▶ _Recorded data_
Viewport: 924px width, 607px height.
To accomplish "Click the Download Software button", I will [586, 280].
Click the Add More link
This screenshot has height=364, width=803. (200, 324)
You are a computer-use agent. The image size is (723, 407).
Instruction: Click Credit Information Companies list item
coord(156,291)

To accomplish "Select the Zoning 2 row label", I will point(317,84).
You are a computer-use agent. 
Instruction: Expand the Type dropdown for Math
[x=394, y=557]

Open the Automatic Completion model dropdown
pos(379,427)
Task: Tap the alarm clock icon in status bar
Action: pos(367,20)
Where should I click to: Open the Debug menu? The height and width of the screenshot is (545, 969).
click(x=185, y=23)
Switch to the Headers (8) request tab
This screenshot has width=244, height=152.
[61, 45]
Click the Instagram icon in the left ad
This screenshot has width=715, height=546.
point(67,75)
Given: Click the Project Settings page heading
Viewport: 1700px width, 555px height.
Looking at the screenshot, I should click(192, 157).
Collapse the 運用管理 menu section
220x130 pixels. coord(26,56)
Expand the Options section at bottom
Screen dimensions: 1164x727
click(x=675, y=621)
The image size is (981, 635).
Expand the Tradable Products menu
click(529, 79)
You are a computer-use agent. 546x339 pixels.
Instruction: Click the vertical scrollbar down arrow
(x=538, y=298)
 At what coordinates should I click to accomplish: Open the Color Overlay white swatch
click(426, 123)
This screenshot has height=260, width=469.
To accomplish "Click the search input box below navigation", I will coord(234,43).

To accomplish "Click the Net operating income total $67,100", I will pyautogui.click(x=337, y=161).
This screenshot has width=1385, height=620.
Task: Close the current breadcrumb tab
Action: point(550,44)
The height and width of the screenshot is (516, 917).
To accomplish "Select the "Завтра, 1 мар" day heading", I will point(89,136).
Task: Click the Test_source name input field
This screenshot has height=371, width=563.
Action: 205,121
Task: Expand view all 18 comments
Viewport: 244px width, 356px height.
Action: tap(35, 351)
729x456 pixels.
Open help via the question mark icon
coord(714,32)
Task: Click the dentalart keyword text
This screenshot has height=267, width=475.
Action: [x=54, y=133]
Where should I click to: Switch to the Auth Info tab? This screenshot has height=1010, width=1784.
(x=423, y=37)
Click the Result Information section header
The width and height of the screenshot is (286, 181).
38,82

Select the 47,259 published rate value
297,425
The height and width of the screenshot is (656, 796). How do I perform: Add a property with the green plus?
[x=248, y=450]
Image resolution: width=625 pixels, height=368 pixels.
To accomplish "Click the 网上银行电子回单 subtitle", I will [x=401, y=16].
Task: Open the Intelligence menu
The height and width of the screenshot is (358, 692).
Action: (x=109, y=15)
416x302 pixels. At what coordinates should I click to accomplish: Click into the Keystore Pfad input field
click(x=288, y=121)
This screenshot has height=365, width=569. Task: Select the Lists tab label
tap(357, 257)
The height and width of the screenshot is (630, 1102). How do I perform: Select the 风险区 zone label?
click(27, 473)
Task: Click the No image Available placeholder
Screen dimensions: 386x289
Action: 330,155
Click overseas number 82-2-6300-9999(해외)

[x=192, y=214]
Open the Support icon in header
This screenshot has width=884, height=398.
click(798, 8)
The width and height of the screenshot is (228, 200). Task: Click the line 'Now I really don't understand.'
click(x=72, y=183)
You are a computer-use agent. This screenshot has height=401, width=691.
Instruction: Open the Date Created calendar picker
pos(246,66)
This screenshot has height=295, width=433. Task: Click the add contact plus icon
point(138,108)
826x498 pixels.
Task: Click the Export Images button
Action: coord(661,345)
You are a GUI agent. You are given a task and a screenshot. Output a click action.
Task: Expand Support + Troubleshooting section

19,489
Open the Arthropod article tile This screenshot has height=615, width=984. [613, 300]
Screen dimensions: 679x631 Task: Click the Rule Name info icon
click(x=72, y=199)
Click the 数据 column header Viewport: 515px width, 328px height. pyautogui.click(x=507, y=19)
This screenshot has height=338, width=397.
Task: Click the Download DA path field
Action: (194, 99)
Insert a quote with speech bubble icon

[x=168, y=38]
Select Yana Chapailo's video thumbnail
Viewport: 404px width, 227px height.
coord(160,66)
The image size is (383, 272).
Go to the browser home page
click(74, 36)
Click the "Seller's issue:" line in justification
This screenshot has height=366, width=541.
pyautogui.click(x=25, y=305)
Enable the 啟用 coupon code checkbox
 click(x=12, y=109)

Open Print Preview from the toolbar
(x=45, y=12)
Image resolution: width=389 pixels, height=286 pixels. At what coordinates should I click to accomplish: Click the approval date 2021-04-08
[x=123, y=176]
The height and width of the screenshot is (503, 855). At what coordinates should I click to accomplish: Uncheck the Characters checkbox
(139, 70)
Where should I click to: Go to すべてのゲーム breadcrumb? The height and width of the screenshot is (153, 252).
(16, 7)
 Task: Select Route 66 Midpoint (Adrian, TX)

▶ _How to complete this task_
Would you please copy all lines in the data that contain the word "computer"?

▶ _Solution to this problem_
You are a computer-use agent. The image size is (723, 407).
You are a computer-use agent. 
You are a computer-use agent. 546x339 pixels.
You are a computer-use agent. This screenshot has height=401, width=691.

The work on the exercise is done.